__PROBLEM DESCRIPTION__: Return nothing but the lines from the line with "You are a GUI" through the last line of the entries that follow, copied exactly and free of pictures.

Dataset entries
•••••
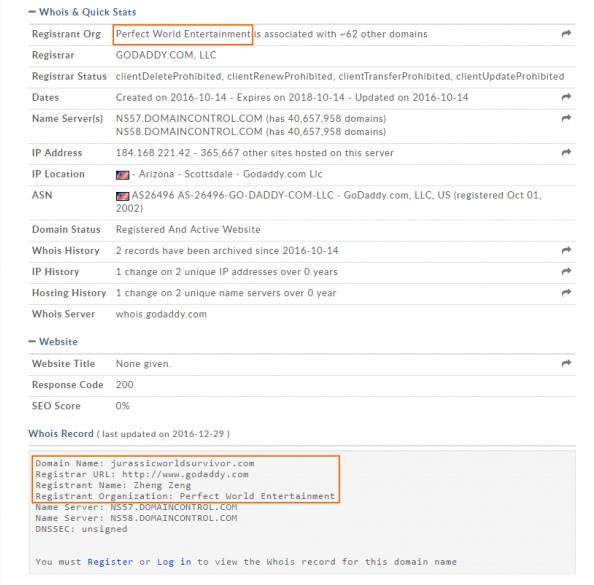The image size is (594, 585).
Task: Click the jurassicworldsurvivor.com domain name line
Action: click(145, 463)
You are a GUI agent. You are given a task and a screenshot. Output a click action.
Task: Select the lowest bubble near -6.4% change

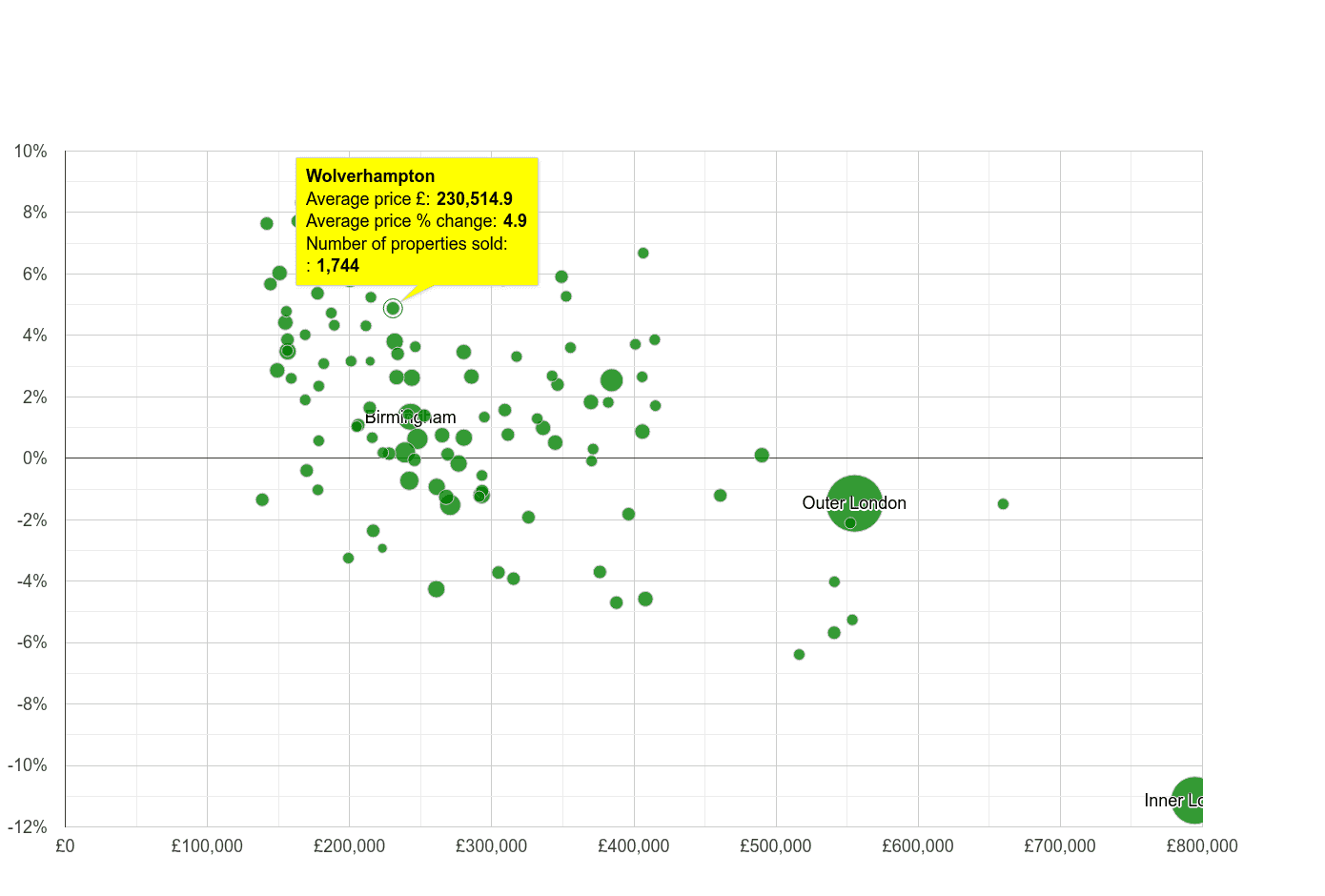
•••••
__OUTPUT OF THE EXERCISE__:
You are a GUI agent. You are given a task and a screenshot. Output a click action.
Task: Select the lowest bubble near -6.4% change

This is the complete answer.